第27話『説明』



「君が前に出ると、話が余計にややこしくなる。とりあえず、ここは俺が何とかするから―――」


 このまま流れに任せていても、ここを通る事は出来ないだろう。そう考えてウィリアムは1歩を踏み出し、兵士の前にへと立った。


「ち、近寄るなっ! 不審者がっ!!」


「ふ、不審者……? いや、まぁ……これを見られたらそうとしか思えないか……」


 近寄ってきたウィリアムに対し、兵士は手に持っている武器―――槍の先をウィリアムに向けて威嚇をした。


 急に武器を向けられるが、それにウィリアムは動じない。極めて平静を保ったまま、兵士にへと語り掛ける。
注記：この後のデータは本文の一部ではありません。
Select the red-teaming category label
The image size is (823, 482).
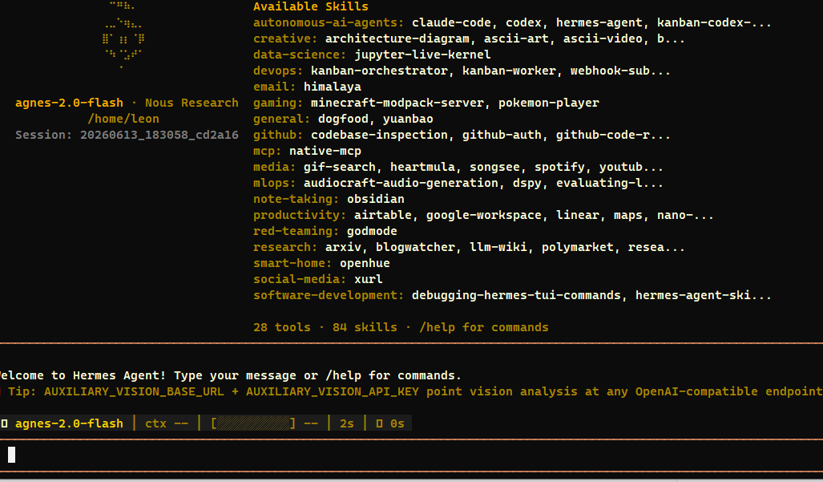[x=297, y=231]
「ええっと―――職務を全うするのは分かるんだが……少しだけでいい。少しだけでいいから、俺の話を聞いて欲しい」


 ウィリアムはそう言って前置きをし、兵士の警戒心を下げようと試みる。しかし、兵士はそれを聞いたところで下がる様子は見せない。


 その様子を見るからに効果があったとは思えない。が、それでもウィリアムは構わずに話を続ける。
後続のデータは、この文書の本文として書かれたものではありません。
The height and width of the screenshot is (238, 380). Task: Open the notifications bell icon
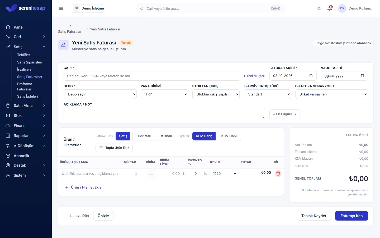tap(330, 8)
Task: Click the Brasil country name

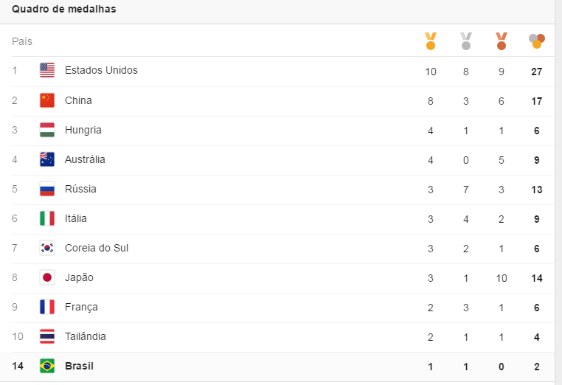Action: (80, 366)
「その、だな……。突然すぎて理解が追い付かないかもしれないが……変に誤解を与えてしまって悪かった」


「ご、誤解……?」


「これを―――あの死骸達を見れば当然だが、誰もが不審に思うかもしれない……だが、これは―――そういった依頼でな」


 ウィリアムは兵士に向けてそう言った後、自分の首からぶら下がっている認識票を手に取り、それを掲げる様にして兵士にへと見せた。


「それは……ギルドの認識票か」


「見ての通り、俺は冒険者でな。今回のはギルドから依頼を受けて、それを達成してでの帰りでな。こんな状態なのも、それが理由という訳だ」


「……少し、検めさせてもらう」


「あぁ、構わない。ほらっ―――」


 兵士が渡せという風に手を差し出し、それに応える様にウィリアムは認識票を首から外し、兵士に向かって投げ渡した。
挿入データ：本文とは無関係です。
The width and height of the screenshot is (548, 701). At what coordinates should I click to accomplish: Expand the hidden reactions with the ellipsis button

 弧を描きながら認識票は宙を舞う。投げられた認識票を兵士は受け取り、その内容にじっくりと目を通していく。そして―――


「……確かに、ギルドに所属する冒険者みたいだな」


「分かって貰えたのなら、何よりだ」


「しかも、冒険者ランクは『6』じゃないか」


 兵士がそう口にすると、ウィリアムの表情が一瞬だけだが険しくなる。しかし、一瞬だった為、兵士には何も見られはしなかった。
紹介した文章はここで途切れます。